How to create a AWS Cognito user with Terraform
In order to automate things, it can be done in terraform using a null_resource and local_exec provisioner to execute your aws cli command
e.g.
resource "aws_cognito_user_pool" "pool" {
name = "mypool"
}
resource "null_resource" "cognito_user" {
triggers = {
user_pool_id = aws_cognito_user_pool.pool.id
}
provisioner "local-exec" {
command = "aws cognito-idp admin-create-user --user-pool-id ${aws_cognito_user_pool.pool.id} --username myuser"
}
}
As it is not possible to do that directly through Terraform in opposite to matusko solution I would recommend to use CloudFormation template.
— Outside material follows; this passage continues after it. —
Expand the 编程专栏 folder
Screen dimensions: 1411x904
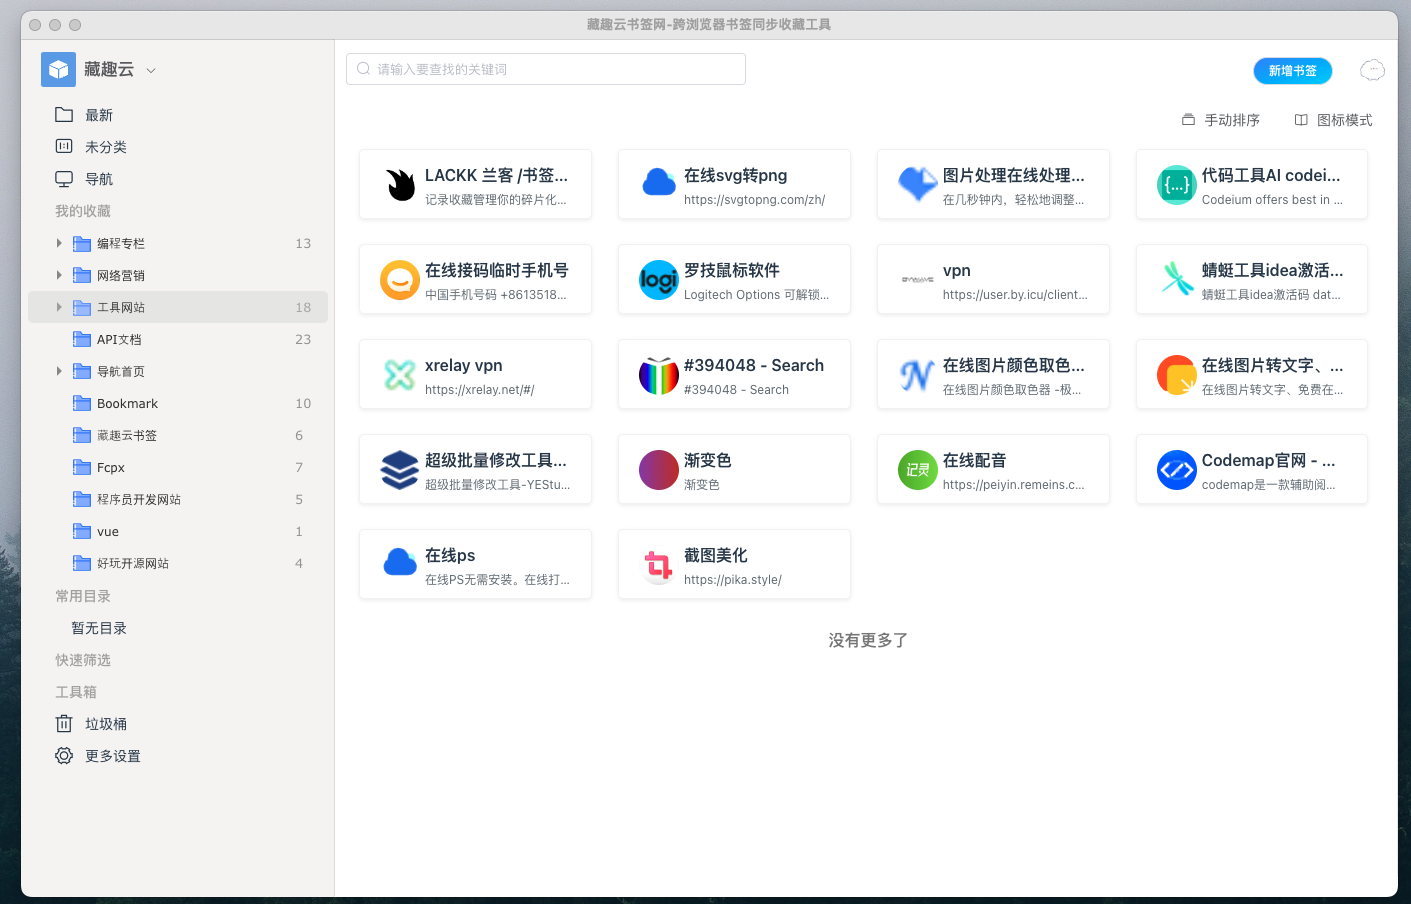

In my opinion it is more elegant because:
- it does not require additional applications installed locally
- it can be managed by terraform as CF stack can be destroyed by terraform
Simple solution with template could look like below. Have in mind that I skipped not directly related files and resources like provider. Example also contains joining users with groups.
variables.tf
variable "COGITO_USERS_MAIL" {
type = string
description = "On this mail passwords for example users will be sent. It is only method I know for receiving password after automatic user creation."
}
cf_template.json
{
"Resources" : {
"userFoo": {
"Type" : "AWS::Cognito::UserPoolUser",
"Properties" : {
"UserAttributes" : [
{ "Name": "email", "Value": "${users_mail}"}
],
"Username" : "foo",
"UserPoolId" : "${user_pool_id}"
}
},
"groupFooAdmin": {
"Type" : "AWS::Cognito::UserPoolUserToGroupAttachment",
"Properties" : {
"GroupName" : "${user_pool_group_admin}",
"Username" : "foo",
"UserPoolId" : "${user_pool_id}"
},
"DependsOn" : "userFoo"
}
}
}
cognito.tf
resource "aws_cognito_user_pool" "user_pool" {
name = "cogito-user-pool-name"
}
resource "aws_cognito_user_pool_domain" "user_pool_domain" {
domain = "somedomain"
user_pool_id = aws_cognito_user_pool.user_pool.id
}
resource "aws_cognito_user_group" "admin" {
name = "admin"
user_pool_id = aws_cognito_user_pool.user_pool.id
}
user_init.tf
data "template_file" "application_bootstrap" {
template = file("${path.module}/cf_template.json")
vars = {
user_pool_id = aws_cognito_user_pool.user_pool.id
users_mail = var.COGNITO_USERS_MAIL
user_pool_group_admin = aws_cognito_user_group.admin.name
}
}
resource "aws_cloudformation_stack" "test_users" {
name = "${var.TAG_PROJECT}-test-users"
template_body = data.template_file.application_bootstrap.rendered
}
Sources
- https://docs.aws.amazon.com/AWSCloudFormation/latest/UserGuide/aws-resource-cognito-userpooluser.html
- https://registry.terraform.io/providers/hashicorp/aws/latest/docs/resources/cloudformation_stack
Example Simple project based on:
- Terraform,
- Cognito,
- Elastic Load Balancer,
- Auto Scaling Group,
- Spring Boot application
- PostgreSQL DB.
Security check is made on ELB and Spring Boot. This means that ELB can not pass not authorized users to application. And application can do further security check based on PostgreSQL roleswhich are mapped to Cognito roles.
Terraform Project and simple application:
- https://github.com/test-aws-cognito Docker image made out of application code:
- https://hub.docker.com/r/testawscognito/simple-web-app
More information how to run it in terraform git repository's README.MD.
This isn't currently possible directly in Terraform as there isn't a resource that creates users in a user pool.
There is an open issue requesting the feature but no work has yet started on it.